- Born: Maturín, Venezuela
- Citizenship: Venezuela; United States; Spain;
- Education: University of Miami (B.Arch.) AFI Conservatory (MFA)
- Occupations: Cinematographer; Director;
- Years active: 1991–present
- Organizations: Society of Venezuelan Cinematographers

= Carlos González (cinematographer) =

American cinematographer and film producer

Carlos González, VSC, is a Venezuelan cinematographer and director based in Los Angeles, California.

== Career ==
As a cinematographer, some of his film credits include Raw Justice (1994), Original Gangstas (1996), Joseph's Gift (1998), The Breaks (1999), Wishmaster 2: Evil Never Dies (1999) and The Omega Code (1999).

In television, González served as a cinematographer on the series The New Normal, Switched At Birth and From Dusk Till Dawn: The Series, among others. In 2000, he became a cinematographer on the Nickelodeon series The Brothers García, he made his directorial debut on that series in 2002. His other directing credits include Unfabulous, Big Time Rush, 100 Things To Do Before High School, Switched At Birth, Stuck In The Middle, and the three-hour miniseries Lost In The West. As a film director, he directed the documentaries Children of the Clouds (2007) and Robbed of Truth (2011).

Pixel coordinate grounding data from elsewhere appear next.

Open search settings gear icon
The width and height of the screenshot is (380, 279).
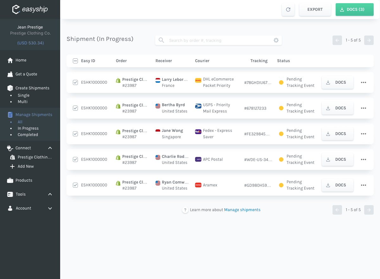(276, 40)
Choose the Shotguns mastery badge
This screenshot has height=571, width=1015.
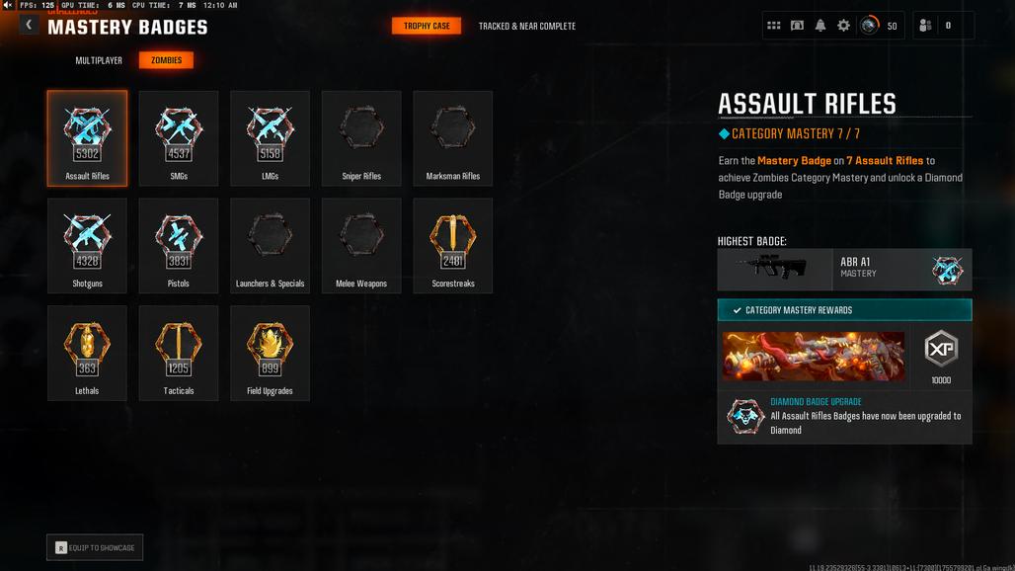tap(88, 246)
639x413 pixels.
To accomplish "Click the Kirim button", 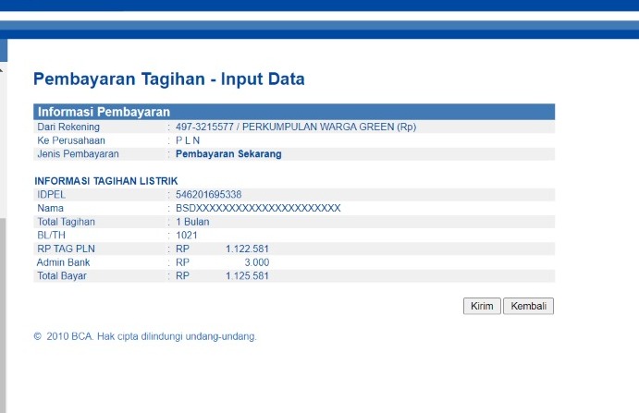I will pyautogui.click(x=482, y=306).
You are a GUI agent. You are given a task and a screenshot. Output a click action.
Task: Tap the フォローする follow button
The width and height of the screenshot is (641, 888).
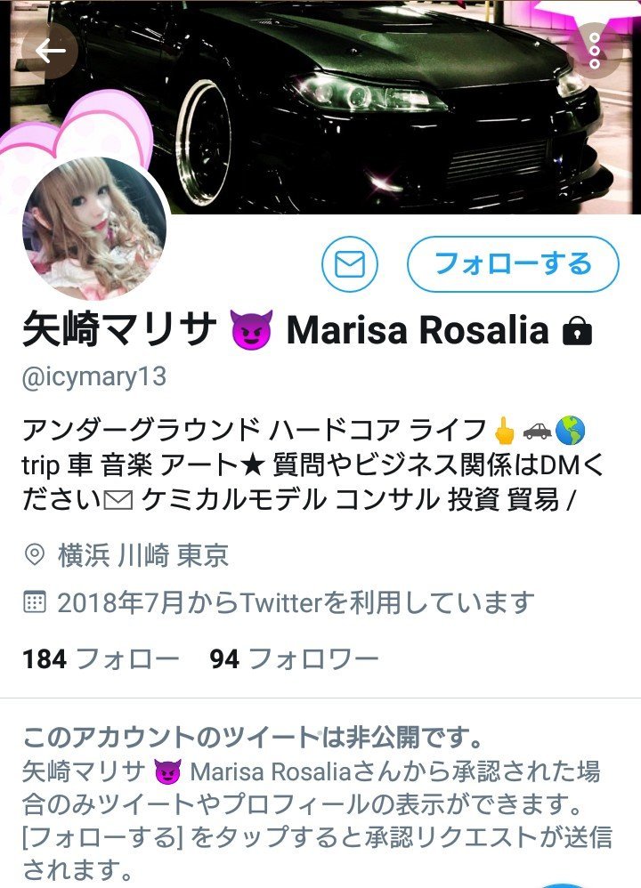click(513, 264)
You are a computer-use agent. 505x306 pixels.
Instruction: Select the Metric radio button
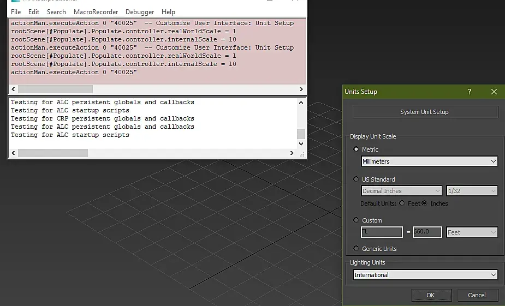(356, 149)
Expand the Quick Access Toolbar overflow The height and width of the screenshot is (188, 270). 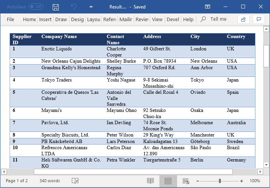pos(91,7)
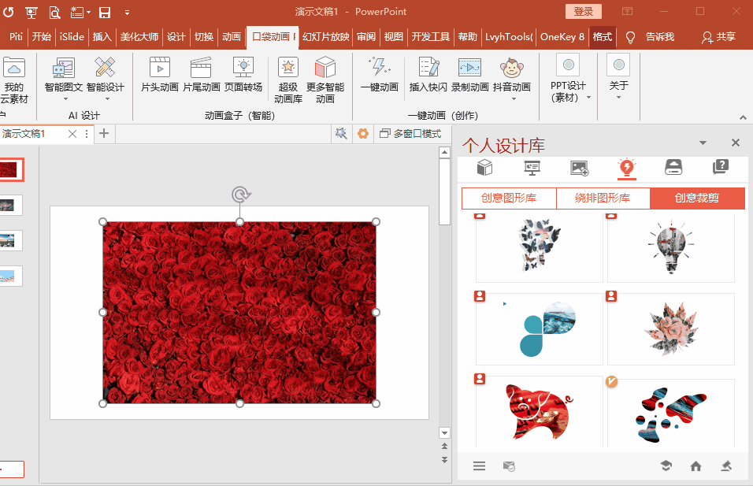Switch to the 绕排图形库 library
The height and width of the screenshot is (486, 753).
(x=602, y=198)
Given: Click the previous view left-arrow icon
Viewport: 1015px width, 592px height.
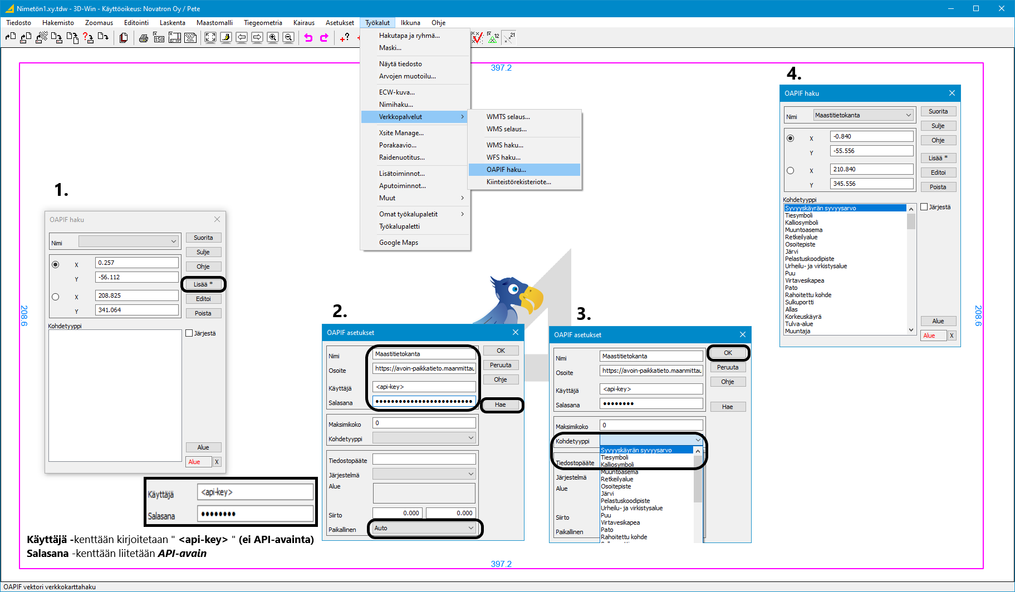Looking at the screenshot, I should click(242, 38).
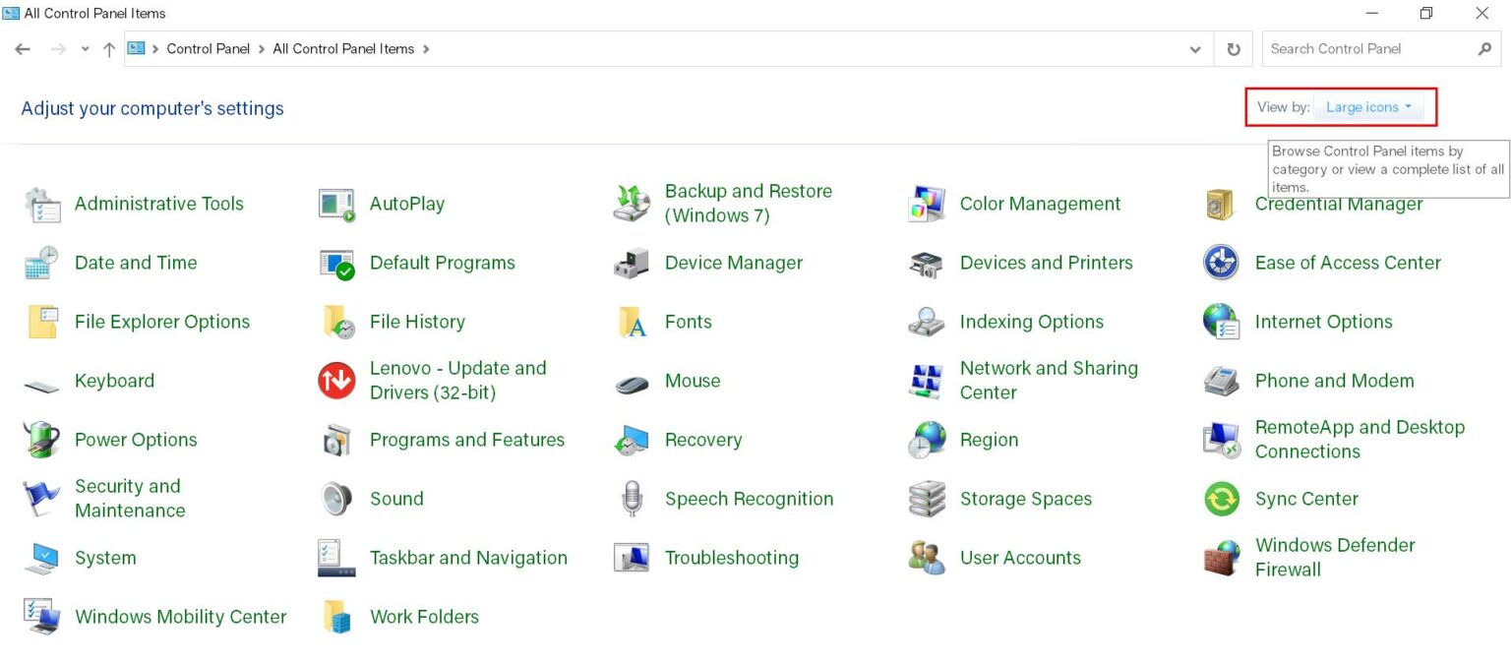Click the Sound speaker icon
1511x661 pixels.
[336, 499]
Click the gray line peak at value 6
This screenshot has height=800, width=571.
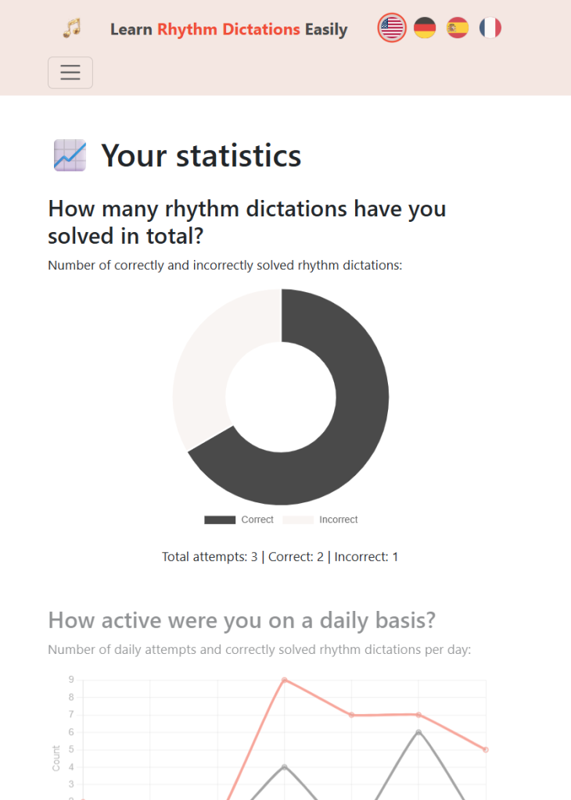418,732
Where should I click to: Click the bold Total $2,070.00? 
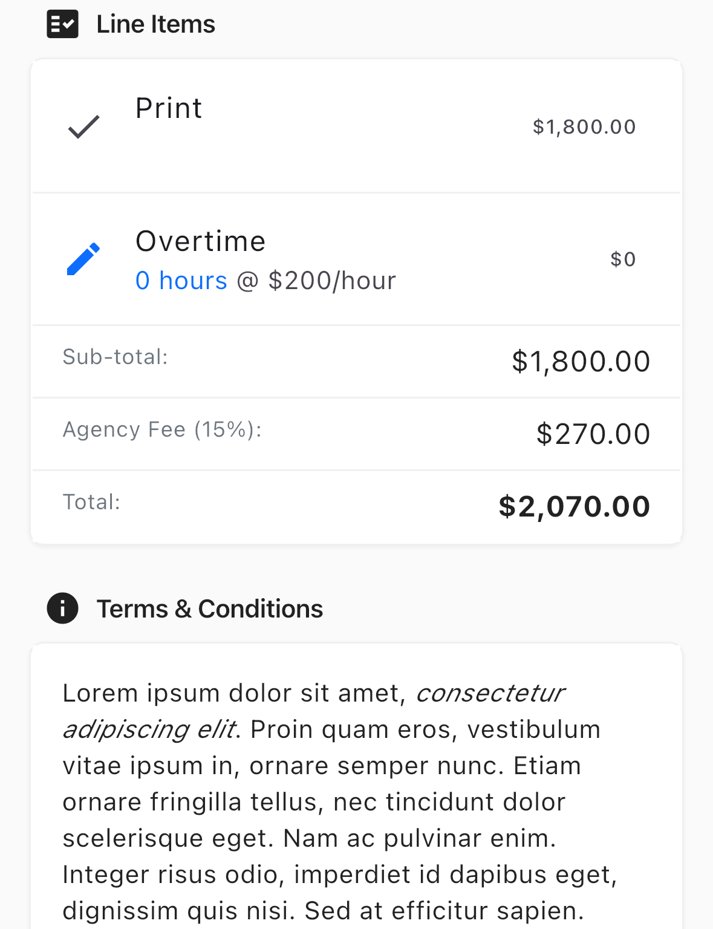coord(575,507)

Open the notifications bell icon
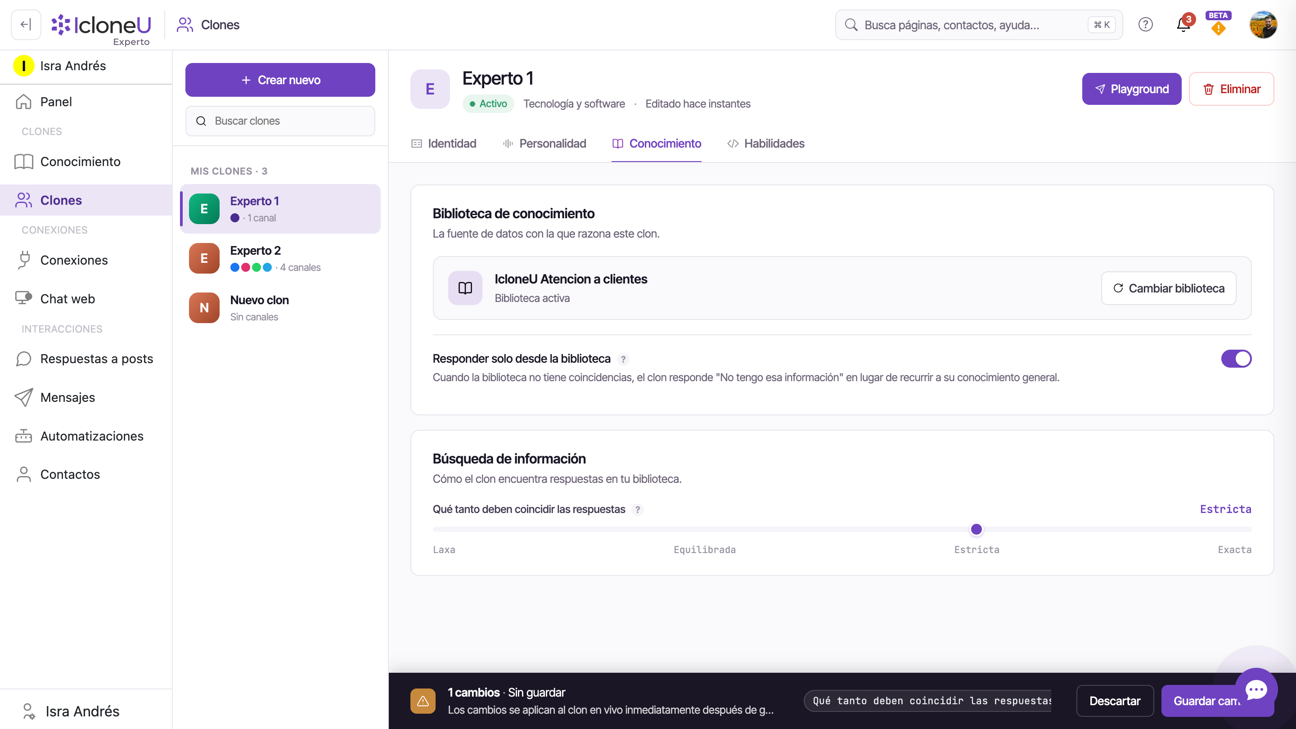(1183, 24)
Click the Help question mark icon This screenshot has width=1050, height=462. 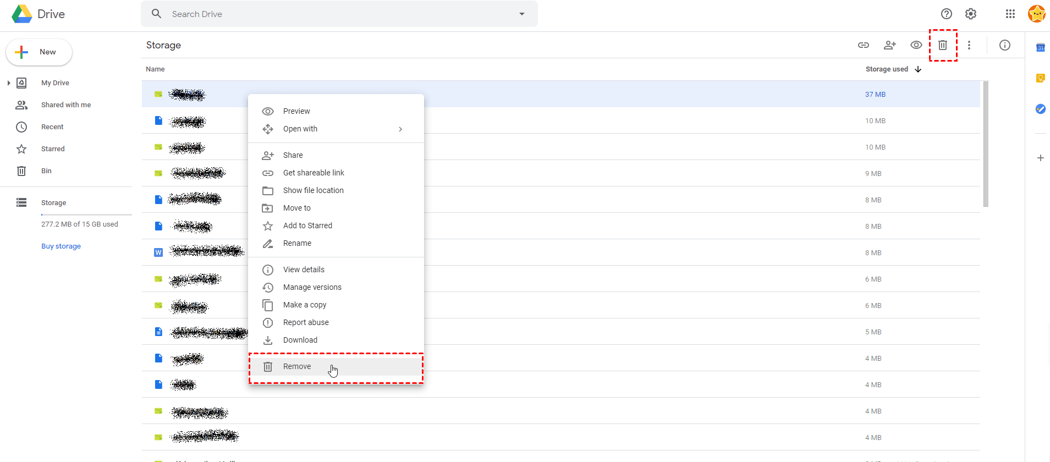[946, 14]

González was born in Maturín, Venezuela. He has a Bachelor of Architecture from the University of Miami and a Masters in Cinematography from the American Film Institute. He holds triple nationality, U.S., E.U. (Spain) and Venezuela. He is a member of the Directors Guild of America, the Venezuelan Society of Cinematography (SVC) and the International Cinematographers Guild.